Three new primary care providers are accepting new patients in 100 Mile House, including Nurse Practitioner Leah Young.

“It’s a lovely community, very warm and welcoming. We’d love to stay for sure,” said Young, who has been in the community for four years now.

Formerly a registered nurse (RN), Young is part of a pilot program from the Ministry of Health of creating 200 new nurse practitioner (NP) jobs in the province and improve access to primary health care. She is the first one in 100 Mile House.

“It’s similar to a general practitioner in that I can take a patient and do an assessment, order diagnostics testing, make referrals and order medications and follow up,” said Young, explaining what she does.

Originally from Victoria, she also added that it was the local clinics that worked really hard to get an NP in the community.
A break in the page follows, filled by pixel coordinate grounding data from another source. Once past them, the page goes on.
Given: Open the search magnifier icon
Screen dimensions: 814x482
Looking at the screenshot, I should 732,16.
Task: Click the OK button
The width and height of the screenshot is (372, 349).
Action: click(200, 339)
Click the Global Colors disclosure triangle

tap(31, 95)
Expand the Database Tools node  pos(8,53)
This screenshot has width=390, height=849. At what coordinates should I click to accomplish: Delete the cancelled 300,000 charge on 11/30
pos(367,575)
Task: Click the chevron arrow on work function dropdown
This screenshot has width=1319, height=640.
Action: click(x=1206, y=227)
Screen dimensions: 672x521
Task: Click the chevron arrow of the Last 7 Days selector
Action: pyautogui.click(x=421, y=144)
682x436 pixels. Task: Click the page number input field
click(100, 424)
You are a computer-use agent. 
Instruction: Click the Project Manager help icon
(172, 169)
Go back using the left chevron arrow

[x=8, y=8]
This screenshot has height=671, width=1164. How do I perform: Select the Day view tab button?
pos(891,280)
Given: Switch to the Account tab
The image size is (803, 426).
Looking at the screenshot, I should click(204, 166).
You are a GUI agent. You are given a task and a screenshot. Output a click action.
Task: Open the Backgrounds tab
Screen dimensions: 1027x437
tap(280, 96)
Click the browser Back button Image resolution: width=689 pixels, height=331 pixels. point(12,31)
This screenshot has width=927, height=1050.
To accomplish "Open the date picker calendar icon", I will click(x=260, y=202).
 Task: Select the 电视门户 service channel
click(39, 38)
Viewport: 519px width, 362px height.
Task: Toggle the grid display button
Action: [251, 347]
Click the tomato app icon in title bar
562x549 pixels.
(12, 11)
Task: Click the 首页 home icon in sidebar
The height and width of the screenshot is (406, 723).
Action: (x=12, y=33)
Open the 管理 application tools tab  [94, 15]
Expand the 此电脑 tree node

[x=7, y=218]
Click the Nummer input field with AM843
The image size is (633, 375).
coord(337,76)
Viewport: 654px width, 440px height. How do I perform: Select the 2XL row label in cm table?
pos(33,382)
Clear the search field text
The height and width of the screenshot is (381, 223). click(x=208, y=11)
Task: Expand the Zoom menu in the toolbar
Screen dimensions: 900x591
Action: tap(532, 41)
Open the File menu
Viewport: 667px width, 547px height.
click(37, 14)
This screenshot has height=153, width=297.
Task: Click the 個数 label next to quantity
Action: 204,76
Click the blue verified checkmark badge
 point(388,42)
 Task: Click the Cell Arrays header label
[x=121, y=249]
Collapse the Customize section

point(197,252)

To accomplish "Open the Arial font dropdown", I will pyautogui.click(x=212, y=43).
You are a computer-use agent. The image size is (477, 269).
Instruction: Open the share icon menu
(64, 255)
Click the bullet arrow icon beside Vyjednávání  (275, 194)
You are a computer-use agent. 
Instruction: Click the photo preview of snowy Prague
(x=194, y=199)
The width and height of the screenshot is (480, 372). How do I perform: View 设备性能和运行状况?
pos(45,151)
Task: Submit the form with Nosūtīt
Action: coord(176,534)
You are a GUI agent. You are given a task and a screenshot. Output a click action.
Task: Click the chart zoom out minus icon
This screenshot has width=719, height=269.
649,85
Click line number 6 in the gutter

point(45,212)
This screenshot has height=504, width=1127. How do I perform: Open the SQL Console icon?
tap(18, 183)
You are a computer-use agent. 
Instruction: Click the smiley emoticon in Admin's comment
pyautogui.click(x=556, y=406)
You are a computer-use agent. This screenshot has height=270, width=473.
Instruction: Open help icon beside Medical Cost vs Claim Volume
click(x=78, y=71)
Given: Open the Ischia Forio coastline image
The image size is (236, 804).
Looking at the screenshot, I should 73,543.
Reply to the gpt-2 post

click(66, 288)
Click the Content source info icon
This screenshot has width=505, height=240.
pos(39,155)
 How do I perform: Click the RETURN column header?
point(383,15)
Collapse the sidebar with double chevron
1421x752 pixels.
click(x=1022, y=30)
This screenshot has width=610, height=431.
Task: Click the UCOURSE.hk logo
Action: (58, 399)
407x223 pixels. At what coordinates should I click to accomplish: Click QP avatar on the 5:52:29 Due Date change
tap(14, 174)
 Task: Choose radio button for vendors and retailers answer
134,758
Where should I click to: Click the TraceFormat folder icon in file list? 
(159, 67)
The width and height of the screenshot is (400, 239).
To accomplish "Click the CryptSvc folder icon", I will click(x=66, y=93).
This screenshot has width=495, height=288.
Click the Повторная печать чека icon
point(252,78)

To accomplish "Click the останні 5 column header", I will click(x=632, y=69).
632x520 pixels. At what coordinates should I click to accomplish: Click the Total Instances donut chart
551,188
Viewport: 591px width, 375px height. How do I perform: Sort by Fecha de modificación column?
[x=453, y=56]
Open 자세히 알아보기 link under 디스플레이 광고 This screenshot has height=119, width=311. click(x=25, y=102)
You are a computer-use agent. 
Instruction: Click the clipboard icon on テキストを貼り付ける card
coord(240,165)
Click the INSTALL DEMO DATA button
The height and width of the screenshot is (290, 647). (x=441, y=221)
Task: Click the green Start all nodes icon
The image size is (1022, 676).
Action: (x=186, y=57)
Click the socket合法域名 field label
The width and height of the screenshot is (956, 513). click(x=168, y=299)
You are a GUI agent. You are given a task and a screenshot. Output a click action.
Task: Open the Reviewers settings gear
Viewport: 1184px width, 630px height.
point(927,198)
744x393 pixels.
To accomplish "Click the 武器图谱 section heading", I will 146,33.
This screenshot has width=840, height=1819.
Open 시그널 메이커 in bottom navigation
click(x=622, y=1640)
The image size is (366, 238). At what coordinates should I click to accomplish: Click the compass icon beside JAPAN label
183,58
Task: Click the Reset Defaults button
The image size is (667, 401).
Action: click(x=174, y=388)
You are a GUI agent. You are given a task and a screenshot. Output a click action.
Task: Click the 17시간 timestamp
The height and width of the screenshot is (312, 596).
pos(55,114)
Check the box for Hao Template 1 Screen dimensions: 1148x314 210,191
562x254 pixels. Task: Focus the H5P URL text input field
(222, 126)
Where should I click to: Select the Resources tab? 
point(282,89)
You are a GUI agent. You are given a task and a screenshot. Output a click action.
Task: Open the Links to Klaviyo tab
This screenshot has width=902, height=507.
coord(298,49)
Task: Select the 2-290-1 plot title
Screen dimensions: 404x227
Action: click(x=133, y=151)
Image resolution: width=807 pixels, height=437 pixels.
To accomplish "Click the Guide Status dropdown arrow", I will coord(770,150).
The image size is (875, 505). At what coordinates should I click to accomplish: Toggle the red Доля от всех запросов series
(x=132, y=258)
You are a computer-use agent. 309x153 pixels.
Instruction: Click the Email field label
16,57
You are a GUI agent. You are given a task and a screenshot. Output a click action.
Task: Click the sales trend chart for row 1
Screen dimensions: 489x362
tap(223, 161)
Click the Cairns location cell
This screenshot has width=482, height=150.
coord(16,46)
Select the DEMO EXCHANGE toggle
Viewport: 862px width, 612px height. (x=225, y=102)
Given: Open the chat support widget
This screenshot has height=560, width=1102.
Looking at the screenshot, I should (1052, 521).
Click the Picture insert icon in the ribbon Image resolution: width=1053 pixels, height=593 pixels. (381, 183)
She has been an NP since August and will split her time between the Exeter and Village Clinics. Before then, she worked as an RN at the 100 Mile District General Hospital.

Young was an RN for 10 years, as well as a nursing educator at a university in Edmonton before moving to 100 Mile House with her husband.

Growing up, she wasn’t sure she wanted a career in the medical field until she entered university.

“I went to university and took everything and I really excelled in biology and pathology, so I wasn’t really sure. I wanted a working degree that would put me working with people and helping. Someone suggested I be a nurse but I didn’t know any nurses so it was totally foreign to me what a nurse even really did other than what you see on TV…So I looked more into it.,” she said. “I applied to the program and got in and after the first year I was hooked.”

When asked how similar nursing is to how it’s portrayed on TV, Young said it wasn’t at all with a laugh, and especially not Grey’s Anatomy or Nurse Jackie.

Young said nursing is a lot of hard work and it’s a rewarding profession, though it does come with a price.

As an RN, she found shift work very difficult because it took her away from family and social commitments and said that “weekends aren’t anything to nurses in a hospital.” She also mentioned holidays are usually spent away from a nurse’s own family and are usually spent with a patient’s family helping.

“It’s manageable but it’s really rewarding when you go to work and somebody has a need whatever it might be - medical or emotional - and you can see them through that,” she said. “For an RN it’s a really special opportunity to do end of life care for people; being with people on their last days is a really special opportunity not a lot of people can get. We’re quite privileged in that regard.”

Now working as an NP in primary care, Young no longer works at the hospital and is not necessarily seeing people at the end of their life in that setting.

She said in her new role, the reward is seeing a patient who comes in with some sort of health problem and gets treated for whatever that problem is and see them improve.

“I think it was really difficult for me to move from a bedside nurse to the primary care role,” she admits. “I wasn’t really sure what to expect.”

It took a while for Young to get where she was. In addition to the one year of general electives she did before deciding to become a nurse, she did four years for a bachelor degree in science and nursing and four more to get her masters.

Young said she has probably studied under half of the doctors in 100 Mile House and that she was excited that she was now working with them at the two clinics as a peer, rather than a student.

She said they were very gracious and helpful and kind to her as a student and they have continued to treat her like such and have never treated her like a lesser. She called it a neat transition.

“I did learn a lot from them and how to manage my time efficiently rather than getting behind so I’ve learned a lot of good strategies to care for my patients and myself,” she said.